Natalya knows a secret.
A magical Faberge egg glows within the walls of Russia's Winter Palace.
It holds a power rooted in the land and stolen from the mystics.
A power that promises a life of love for her and Alexei Romanov.
Power, that, in the right hands, can save her way of life.
But it's not in the right hands.
I've mentioned, many times, that I'm a big history buff, though you hardly need to be interested in history or politics to find the Russian revolution and the death of the Romanov's an engrossing and dramatic thing to read about. So I couldn't have been more excited when Jackson Pearce started talking about her new and entirely different project, set in the Russian revolution.
There was much talk on twitter about the conspiracy theory's involving the family and the endless speculation that one or more of them survived, and Pearce and I exchanged favourite non-fiction reads about some of the more intriguing lesser known attempts to free them.*
So when Indigo was having one of their (far too many) closing sales this summer, Tsarina was one of the books I gifted myself.
I'm not sure what I expected exactly, but sadly I was disappointed. I think one of the things that I felt, was there was precious little of the history woven into the tale. The three mains were all fictional and their interactions with actual historical personalities were very brief. Alexei himself is so briefly in it that he's an idea more than an actual character and we don't meet any of the rest of the family. Sure Natalya is fleeing across the country with a friend and an enemy, and I will grant you that Pearce has used that to plunk small pieces of the revolution into the storyline, but I didn't feel committed to it in any way. Which leads me to my next issue, the introduction to Natalya and Emilia was very flat before they are whisked away on their adventure.
Pearce opens with a ball, not much happens except that you get your one glimpse at Alexei, and the constellation egg before everything goes to pot. However, she doesn't exactly reveal much about either Natalya or Alexei, except that they're smitten with each other. Then she jumps four months and lands in boredom. Natalya and Emilia are two of only a few nobles who have not fled elsewhere to be safe, the entire Romanov family have long since disappeared to much farther afield in Russia. Yet in their pampered boredom she still doesn't really show me anything about these girls to peak my interest in them, so that when things start to get a move on I had a lot of trouble caring. I kept getting "too tired to read", which granted, I have a 1 year old and I'm back to work full time, so I honestly get too tired, yet somehow I find the time to read if I'm really engrossed....so...obviously..not so engrossing.

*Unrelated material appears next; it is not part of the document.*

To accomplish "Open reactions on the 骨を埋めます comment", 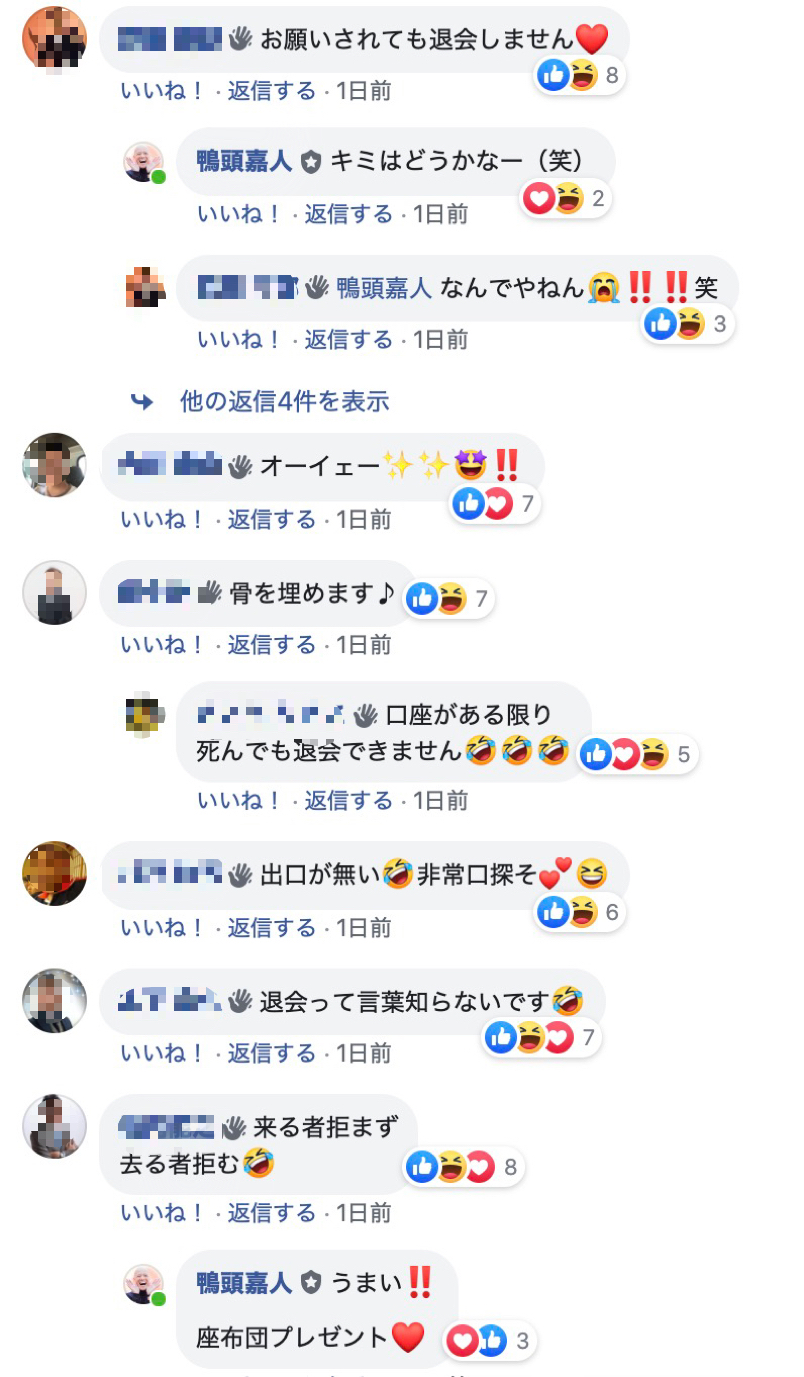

But the worst crime I felt was committed here, was the lack of integrity Natalya had in the face of Leo, her enemy and kidnapper. Somehow she falls in love with him, ostensibly because the two of them may be on opposing sides of the revolution but are equally in love with Russia and wish to save her. Again, Pearce failed to give me reasons why Natalya would have her head turned by him. Yes, he does a few small kindness's and although he does some rather heinous things he does them in the nicest way possible??! See how bad that sounds?? Anyhow, at no point is there some shining light of discovery where I thought, ohhhhhhh, yup, now I feel for him. Nor was there anything that I thought would outshine the "love" Natalya spent a lot of time thinking and talking about having for Alexei. And in theory, she was only chasing across Russia in an attempt to save the egg, thereby saving him, so I can't conceivably see why she would suddenly start crushing on someone else. Unless she's a fickle prat? Which doesn't really do much for me getting into this story.
I am unclear if this was book one, or a one off, but I have to say I really don't care enough to look into it to any degree. I couldn't honestly say where Pearce could take it with the way she left it off, but there was the openness that comes with books that intend to go on. So there may be a redemption coming for Natalya and Leo, even if I couldn't be bothered to read it.

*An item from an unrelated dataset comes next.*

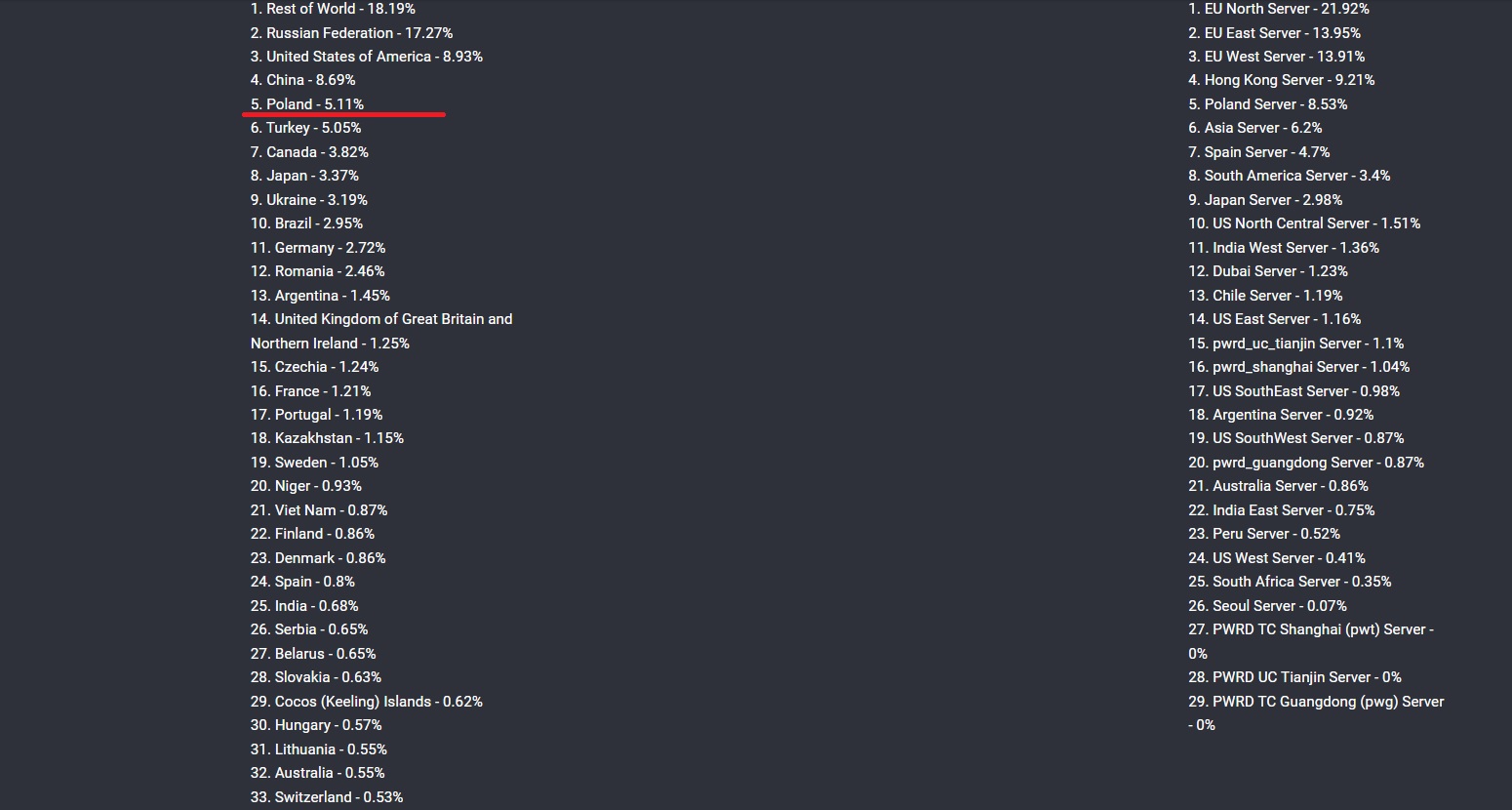Image resolution: width=1512 pixels, height=810 pixels.
Task: Select Switzerland 0.53% list item
Action: tap(327, 797)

A disappointing read that makes me wonder why Leigh Bardugo's fantastical sudo-Russia is the only YA Russia I've found compelling, there's so much potential there. So take note authors, I'm officially requesting a strong history based Russian YA novel.
*My book, The Secret Plot to Save the Tsar; New Truths Behind the Romanov Mystery, by Shay McNeal, has an incredible Canadian link, and also talks about how Nicholas's sister Olga escaped to Canada and lived the rest of her life in Toronto (Wellesly street if you're familiar with T.O.), and is buried in a cemetery in the north of the city. If you're ever in the Royal Ontario Museum you should stop in to see some of the family crystal pieces she bequeathed to them.